Grâce à la présence non-stop du personnel et à son engagement, les pensionnaires de l'Ehpad Vilanova ont presque retrouvé leur routine, même si leur famille n'a plus l'autorisation de leur rendre visite depuis le 6 mars. "On essaye de garder leur rythme, à l'inverse des préconisations de l'Etat," indique la directrice.
"Nous avons décidé d'ôter nos masques et de cesser l'isolement des résidents. Les résidents sont ravis de retrouver leurs habitudes de vie. Les discussions fusent dans toute la maison qui, d'un coup reprend toute sa splendeur. Chaque heure passée est une victoire !" a écrit la directrice sur Facebook le jour où il a été décidé d'aller à l'encontre des préconisations officielles.
Une photographie de groupe a été postée mardi dernier comme un jour de libération, le jour où les masques sont tombés !
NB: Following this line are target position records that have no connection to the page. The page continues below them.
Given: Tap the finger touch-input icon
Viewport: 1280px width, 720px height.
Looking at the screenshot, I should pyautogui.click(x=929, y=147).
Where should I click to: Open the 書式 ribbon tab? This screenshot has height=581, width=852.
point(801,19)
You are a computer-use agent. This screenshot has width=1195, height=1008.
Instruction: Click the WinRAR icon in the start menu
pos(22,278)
Hygiène et précaution face à ce qui vient de l'extérieur
Pas de masques alors la priorité a été portée sur l'hygiène avec un grand H et surtout un grand "ménage de printemps". "Durant deux jours, on a fait un grand nettoyage dans l'établissement et on a confiné les pensionnaires dans leur chambre, mais c'était l'horreur". Elle explique que cette opération de grand nettoyage sera renouvelée la semaine prochaine. Une précaution nécessaire. Quant aux gestes d'hygiène et de nettoyage des points de contact, "ils sont devenus automatiques," explique-t-elle. "Nous avons des lingettes désinfectantes dans nos blouses et des distributeurs de gel hydroalcoolique au mur." Et elle précise :" on a tous les ongles courts, plus aucun bijoux..." et les gestes barrières sont appliqués à la lettre.
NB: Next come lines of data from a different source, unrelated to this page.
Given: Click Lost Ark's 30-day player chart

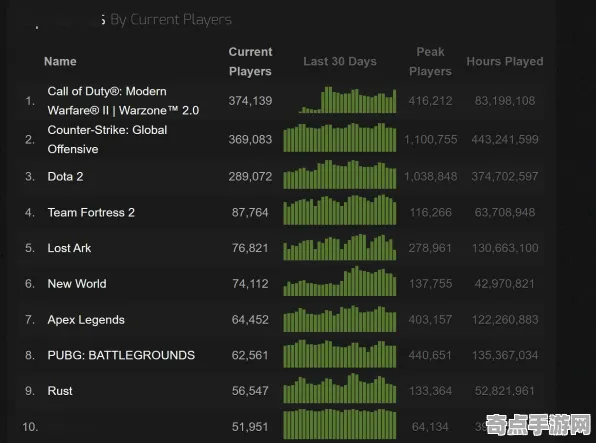Looking at the screenshot, I should [340, 247].
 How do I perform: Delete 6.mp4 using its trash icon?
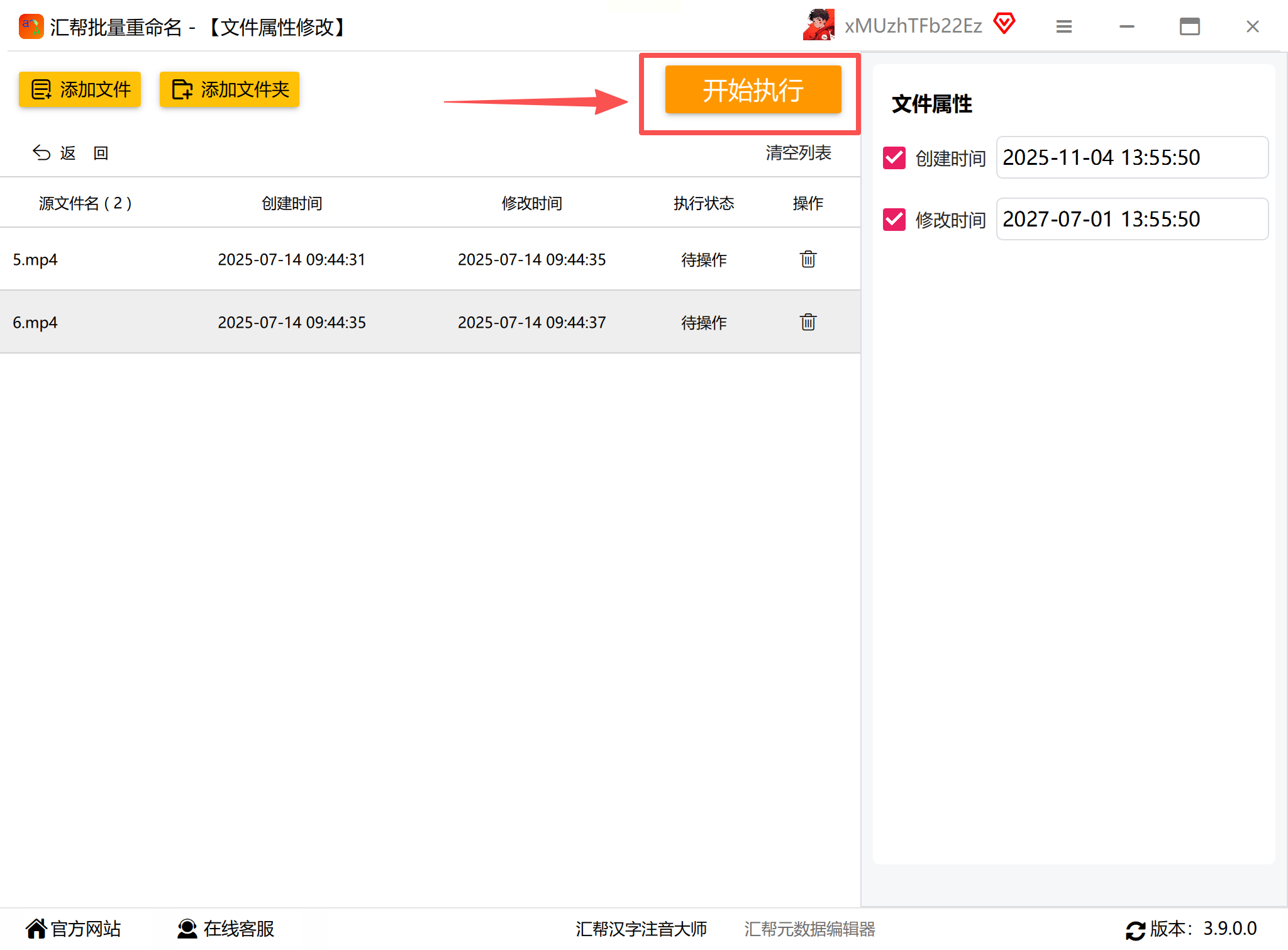808,322
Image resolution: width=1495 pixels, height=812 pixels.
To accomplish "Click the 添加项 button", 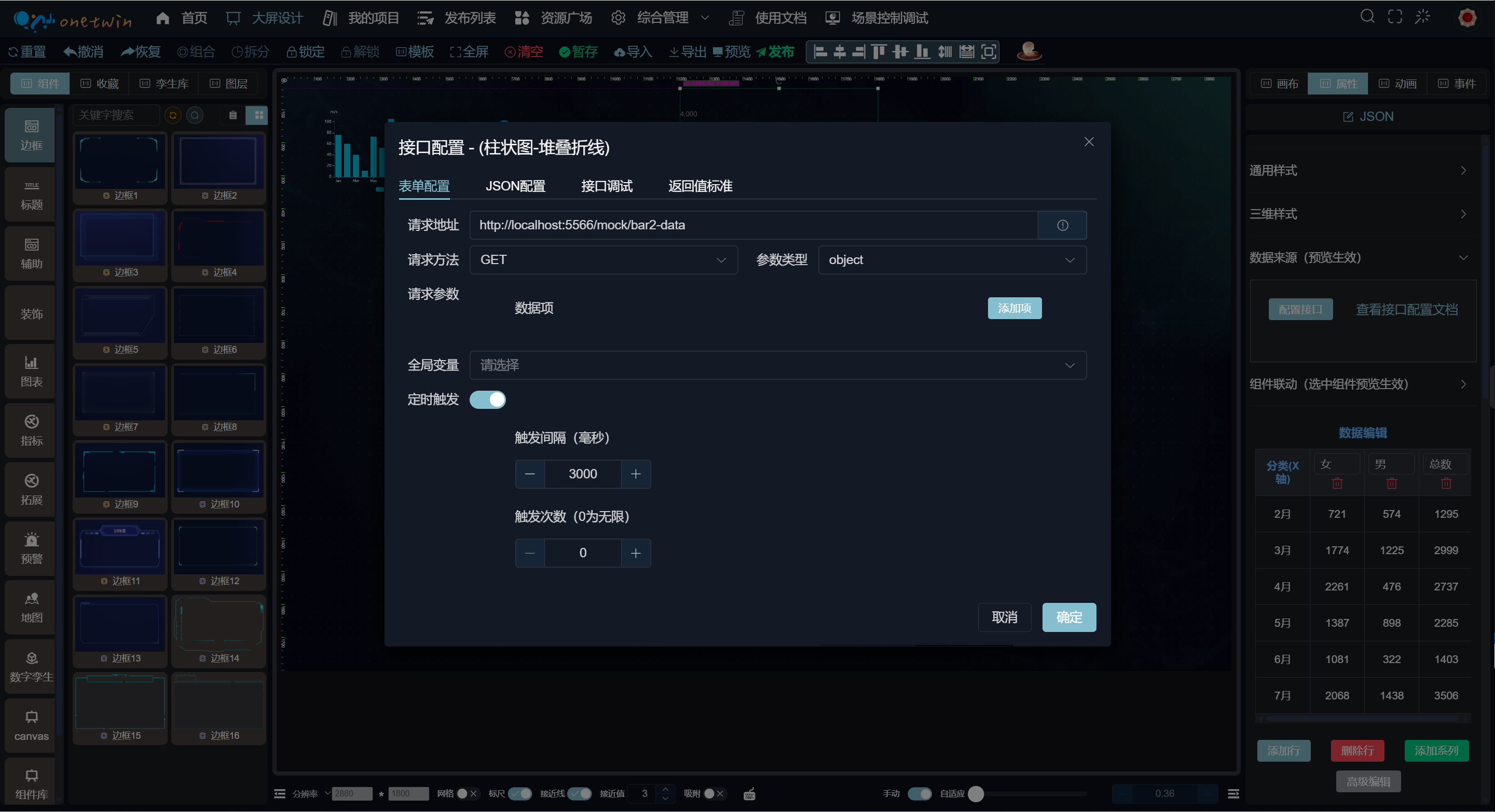I will click(1014, 308).
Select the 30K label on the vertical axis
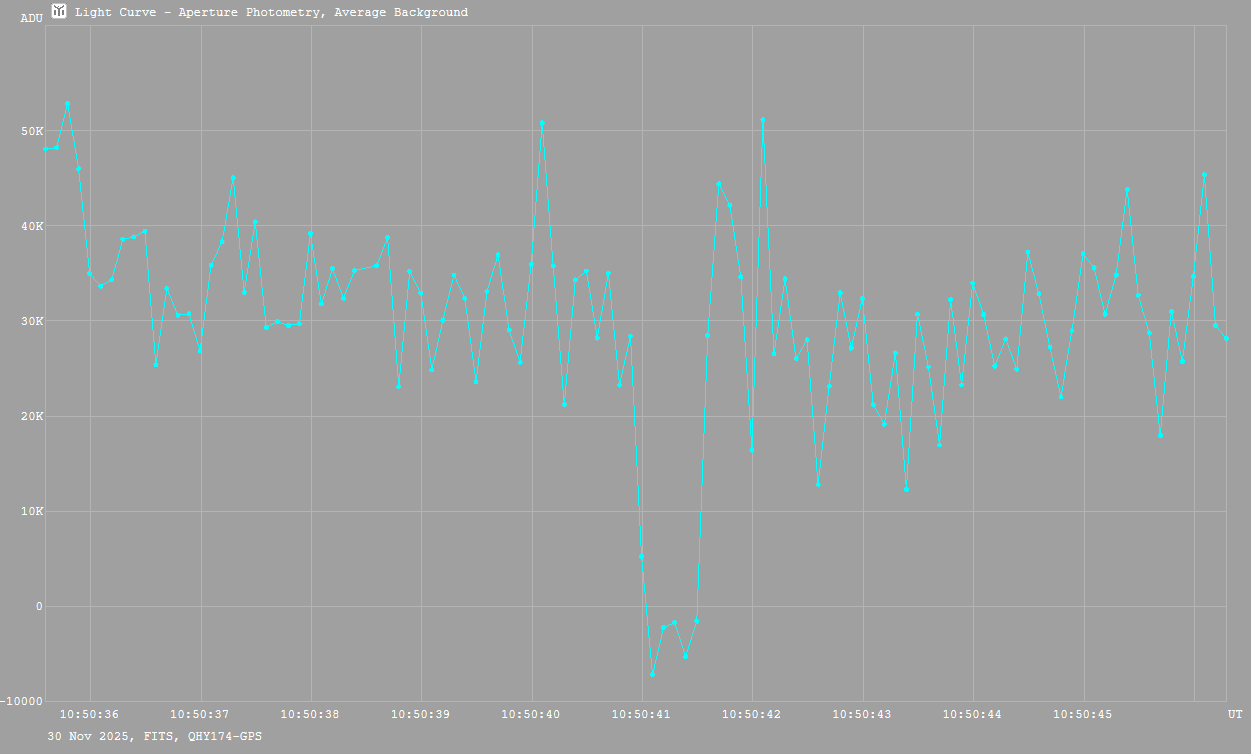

Des précautions sont prises également vis à vis du courrier ou des journaux qui arrivent à l'Ehpad, tout reste 24 heures sans contact. "Certains de nos résidents sont d'ailleurs mécontents de lire le journal de la veille," indique non sans humour la directrice. Ce jeudi 26 mars, l'Ephad a reçu une livraison de 900 masques, bien insuffisante. Mais le colis restera isolé durant 24 heures. Et lorsqu'un médecin entre dans la structure, il a le droit au même traitement :"on prend sa température, il a droit à un masque et à des gants," résume la directrice.
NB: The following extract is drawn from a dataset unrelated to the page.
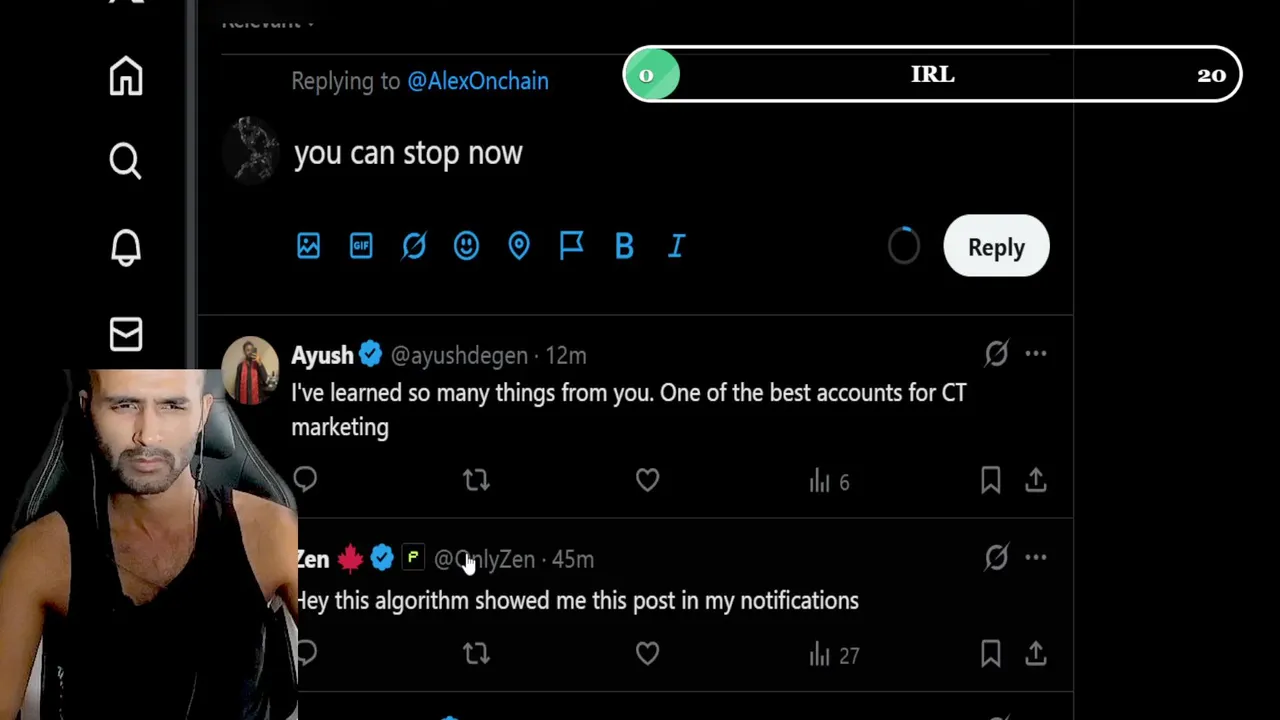Image resolution: width=1280 pixels, height=720 pixels.
Task: Tag a location in the reply
Action: [519, 246]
Aujourd'hui, pas de contamination dans l'établissement mais la directrice ne cache pas son inquiétude pour les pensionnaires mais aussi pour le personnel. Tous ont signé un consentement écrit et "des directives anticipées". Aujourd'hui, Valérie Martin se dit aussi très inquiète pour les résidents et professionnels des autres EHPAD et l'affirme "on ne peut pas échouer!"